The problem is that, as I have been saying lately, the current bushfires are not a natural burning of vegetation that occasionally occurs even in wet eucalypt forests. Rather, they are an adjustment to a climate shift that occurred in October 1996 to move vegetation zones poleward or uphill to regions that currently (not before October 1996) have suitable climates.

The point about possible arson and that the frequency of arson is increasing is a question I am willing to discuss, but I will not tolerate dissociation of the basic fact that the fires are an adjustment to global warming that is twelve years and five months late.
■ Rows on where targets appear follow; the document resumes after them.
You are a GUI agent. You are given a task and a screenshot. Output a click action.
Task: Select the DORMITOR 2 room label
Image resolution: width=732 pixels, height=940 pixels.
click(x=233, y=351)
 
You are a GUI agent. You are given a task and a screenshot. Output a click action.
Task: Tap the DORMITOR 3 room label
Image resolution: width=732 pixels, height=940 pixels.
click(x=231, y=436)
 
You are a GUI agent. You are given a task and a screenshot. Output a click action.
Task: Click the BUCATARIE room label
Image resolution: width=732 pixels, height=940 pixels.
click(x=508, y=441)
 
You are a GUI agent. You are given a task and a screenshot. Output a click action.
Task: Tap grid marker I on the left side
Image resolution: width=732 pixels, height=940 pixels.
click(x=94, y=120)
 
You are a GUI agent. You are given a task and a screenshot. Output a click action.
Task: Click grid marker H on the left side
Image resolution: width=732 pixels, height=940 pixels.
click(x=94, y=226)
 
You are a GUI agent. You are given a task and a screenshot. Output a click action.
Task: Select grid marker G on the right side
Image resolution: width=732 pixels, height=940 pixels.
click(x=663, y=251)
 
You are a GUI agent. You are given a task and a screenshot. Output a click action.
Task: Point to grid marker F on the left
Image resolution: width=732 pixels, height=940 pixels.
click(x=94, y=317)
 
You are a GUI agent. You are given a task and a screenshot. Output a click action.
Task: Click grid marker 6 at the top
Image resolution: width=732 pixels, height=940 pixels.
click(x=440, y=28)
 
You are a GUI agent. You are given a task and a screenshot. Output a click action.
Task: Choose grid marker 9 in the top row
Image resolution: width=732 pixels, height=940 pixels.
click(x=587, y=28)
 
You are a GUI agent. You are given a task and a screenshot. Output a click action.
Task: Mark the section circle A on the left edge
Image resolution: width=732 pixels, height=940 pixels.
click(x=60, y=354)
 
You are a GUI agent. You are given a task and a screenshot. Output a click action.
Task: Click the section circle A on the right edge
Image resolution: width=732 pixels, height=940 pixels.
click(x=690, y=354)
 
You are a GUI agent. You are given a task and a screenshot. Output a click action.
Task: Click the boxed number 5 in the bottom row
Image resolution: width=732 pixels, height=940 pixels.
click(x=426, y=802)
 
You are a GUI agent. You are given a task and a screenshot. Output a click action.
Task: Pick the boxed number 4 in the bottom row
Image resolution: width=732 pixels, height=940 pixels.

The really bad thing, of course, is that even the current bushfires will not be a sufficient adjustment. People are extremely sensibly talking about the prospect of 47˚C or 48˚C days occurring with high winds and fuel even drier than it has been for the past three years. Under such conditions, it would be very easy to imagine such firestorms as are occurring now with not one act of arson.

Whilst I am not ethically opposed to charities to relieve fire victims, if we want to say “polluter pays” then the major carbon dioxide emitters should be the ones to pay the cost of a fire they must be deemed responsible for. It is a pity nobody except me and fringe socialists like GLW are saying anything like this.

During the hottest days, the radio stations were, in contrast to their current over-joyful mood, a little more reasonable about how dreadful the weather was than they usually have been. Perhaps it is unfortunately far too much to ask radio stations to be as blunt about global warming as they ought to be in this situation!